• ASSIGNMENT
Look below for lines that hold the string "Contact" and copy each one.

• DATA SUPPLIED
┌────────
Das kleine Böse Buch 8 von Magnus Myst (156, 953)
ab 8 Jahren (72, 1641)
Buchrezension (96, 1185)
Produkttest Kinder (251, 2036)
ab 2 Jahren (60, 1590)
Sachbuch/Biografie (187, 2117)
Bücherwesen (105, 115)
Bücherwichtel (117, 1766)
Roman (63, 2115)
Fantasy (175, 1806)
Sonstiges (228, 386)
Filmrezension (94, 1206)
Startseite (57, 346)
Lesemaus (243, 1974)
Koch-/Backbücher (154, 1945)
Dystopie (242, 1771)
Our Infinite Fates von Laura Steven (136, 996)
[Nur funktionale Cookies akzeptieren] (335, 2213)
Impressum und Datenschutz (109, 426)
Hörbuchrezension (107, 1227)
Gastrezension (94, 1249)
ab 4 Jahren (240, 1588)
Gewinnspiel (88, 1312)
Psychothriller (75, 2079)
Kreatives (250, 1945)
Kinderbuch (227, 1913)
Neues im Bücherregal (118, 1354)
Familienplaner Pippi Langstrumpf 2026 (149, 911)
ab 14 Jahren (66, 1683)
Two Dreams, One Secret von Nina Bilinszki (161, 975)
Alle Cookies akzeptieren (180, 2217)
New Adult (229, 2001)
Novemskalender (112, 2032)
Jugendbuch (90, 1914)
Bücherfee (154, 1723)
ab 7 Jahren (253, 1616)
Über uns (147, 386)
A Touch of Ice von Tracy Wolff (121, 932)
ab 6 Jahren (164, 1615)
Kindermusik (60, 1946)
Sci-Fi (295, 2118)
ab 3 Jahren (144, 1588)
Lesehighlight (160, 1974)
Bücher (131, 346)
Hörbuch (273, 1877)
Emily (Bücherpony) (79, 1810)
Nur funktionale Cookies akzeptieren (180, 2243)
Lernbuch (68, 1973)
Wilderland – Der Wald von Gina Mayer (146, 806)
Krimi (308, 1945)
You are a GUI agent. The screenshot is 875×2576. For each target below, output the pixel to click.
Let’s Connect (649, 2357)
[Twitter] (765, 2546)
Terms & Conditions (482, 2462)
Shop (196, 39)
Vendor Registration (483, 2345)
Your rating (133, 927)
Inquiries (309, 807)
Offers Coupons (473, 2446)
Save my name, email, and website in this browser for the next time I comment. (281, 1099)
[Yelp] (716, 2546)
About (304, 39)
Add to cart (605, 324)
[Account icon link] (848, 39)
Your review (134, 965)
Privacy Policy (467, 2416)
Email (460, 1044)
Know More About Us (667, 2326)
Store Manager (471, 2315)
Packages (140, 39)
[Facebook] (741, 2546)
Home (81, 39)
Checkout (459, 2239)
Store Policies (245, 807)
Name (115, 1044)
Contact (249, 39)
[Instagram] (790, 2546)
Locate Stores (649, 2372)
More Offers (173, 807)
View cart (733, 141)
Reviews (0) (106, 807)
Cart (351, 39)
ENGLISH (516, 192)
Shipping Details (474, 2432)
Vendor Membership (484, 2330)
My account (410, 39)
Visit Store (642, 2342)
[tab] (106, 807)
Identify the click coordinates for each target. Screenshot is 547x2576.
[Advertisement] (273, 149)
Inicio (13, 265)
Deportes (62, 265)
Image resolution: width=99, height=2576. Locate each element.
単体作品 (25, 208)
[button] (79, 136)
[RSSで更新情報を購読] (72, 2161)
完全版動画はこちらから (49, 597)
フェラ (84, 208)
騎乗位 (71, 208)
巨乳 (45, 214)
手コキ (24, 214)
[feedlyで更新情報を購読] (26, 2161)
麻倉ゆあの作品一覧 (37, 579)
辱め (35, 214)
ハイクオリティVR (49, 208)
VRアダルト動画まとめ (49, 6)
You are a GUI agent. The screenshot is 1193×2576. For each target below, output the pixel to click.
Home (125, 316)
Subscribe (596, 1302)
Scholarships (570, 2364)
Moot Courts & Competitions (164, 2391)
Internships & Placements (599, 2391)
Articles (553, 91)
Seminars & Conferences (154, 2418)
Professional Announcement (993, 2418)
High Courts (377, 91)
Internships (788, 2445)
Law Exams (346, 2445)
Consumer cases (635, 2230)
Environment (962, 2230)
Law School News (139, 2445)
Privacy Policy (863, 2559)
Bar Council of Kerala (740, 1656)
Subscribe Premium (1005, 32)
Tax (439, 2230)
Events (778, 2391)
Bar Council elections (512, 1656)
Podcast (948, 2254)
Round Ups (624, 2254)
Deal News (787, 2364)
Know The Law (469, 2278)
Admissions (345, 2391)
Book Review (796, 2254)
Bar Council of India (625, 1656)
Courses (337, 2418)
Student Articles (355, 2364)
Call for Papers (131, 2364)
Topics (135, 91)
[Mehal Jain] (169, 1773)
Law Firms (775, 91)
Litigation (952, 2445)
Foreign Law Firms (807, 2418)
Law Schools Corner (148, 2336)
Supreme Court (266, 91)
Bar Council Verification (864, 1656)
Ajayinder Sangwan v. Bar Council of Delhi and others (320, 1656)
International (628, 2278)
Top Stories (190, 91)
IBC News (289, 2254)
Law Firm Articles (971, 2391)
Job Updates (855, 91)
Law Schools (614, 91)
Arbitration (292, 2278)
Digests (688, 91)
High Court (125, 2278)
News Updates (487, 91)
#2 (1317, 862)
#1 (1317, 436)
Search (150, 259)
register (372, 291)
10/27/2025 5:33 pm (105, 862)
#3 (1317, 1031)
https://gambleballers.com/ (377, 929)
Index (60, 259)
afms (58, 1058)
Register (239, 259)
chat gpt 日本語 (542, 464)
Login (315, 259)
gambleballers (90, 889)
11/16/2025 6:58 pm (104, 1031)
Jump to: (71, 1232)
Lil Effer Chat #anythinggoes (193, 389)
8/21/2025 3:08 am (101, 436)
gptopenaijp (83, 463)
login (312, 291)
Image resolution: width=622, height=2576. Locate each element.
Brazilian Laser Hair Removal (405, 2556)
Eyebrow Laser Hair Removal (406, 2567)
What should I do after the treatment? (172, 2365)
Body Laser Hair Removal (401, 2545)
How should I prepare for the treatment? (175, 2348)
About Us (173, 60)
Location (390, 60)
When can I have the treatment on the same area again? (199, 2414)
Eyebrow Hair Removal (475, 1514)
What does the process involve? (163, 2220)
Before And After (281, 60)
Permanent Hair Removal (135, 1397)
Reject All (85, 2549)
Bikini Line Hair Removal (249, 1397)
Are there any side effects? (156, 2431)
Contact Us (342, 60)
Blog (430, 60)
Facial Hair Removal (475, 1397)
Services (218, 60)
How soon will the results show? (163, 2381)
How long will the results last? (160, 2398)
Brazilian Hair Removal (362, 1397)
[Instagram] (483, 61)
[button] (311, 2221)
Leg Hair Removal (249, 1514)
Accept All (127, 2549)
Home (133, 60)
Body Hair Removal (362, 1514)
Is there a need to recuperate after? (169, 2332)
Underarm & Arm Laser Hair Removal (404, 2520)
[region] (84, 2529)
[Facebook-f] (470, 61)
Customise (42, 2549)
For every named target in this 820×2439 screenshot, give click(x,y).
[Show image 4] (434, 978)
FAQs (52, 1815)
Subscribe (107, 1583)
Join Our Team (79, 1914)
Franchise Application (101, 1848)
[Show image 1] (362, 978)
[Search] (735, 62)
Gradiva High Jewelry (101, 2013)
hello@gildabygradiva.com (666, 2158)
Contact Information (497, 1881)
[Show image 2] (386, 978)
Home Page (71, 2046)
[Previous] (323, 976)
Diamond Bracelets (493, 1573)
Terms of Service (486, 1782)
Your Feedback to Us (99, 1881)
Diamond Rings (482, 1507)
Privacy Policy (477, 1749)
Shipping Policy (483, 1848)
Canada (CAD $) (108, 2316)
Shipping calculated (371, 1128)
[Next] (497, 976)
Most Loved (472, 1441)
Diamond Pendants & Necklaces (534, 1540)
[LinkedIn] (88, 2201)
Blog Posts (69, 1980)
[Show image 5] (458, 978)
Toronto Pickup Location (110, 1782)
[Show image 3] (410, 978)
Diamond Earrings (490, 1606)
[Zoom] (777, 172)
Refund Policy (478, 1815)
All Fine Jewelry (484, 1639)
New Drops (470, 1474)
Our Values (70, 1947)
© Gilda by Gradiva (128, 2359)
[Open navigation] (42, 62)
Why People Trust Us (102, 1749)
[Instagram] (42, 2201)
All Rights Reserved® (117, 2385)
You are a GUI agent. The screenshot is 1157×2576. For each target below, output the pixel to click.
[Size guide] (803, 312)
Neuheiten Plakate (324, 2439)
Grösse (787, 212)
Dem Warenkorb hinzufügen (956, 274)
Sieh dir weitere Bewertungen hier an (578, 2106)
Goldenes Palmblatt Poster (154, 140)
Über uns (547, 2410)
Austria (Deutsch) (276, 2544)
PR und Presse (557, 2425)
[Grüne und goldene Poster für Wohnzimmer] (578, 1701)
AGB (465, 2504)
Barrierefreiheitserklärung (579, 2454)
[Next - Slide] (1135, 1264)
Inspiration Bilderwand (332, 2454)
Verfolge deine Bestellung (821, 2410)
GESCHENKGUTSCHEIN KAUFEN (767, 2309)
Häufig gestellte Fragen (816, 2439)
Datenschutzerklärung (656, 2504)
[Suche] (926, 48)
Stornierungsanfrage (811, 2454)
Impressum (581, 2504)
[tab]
└────────
• RESULT BELOW
Contact (249, 39)
Contact Us (342, 60)
Contact Information (497, 1881)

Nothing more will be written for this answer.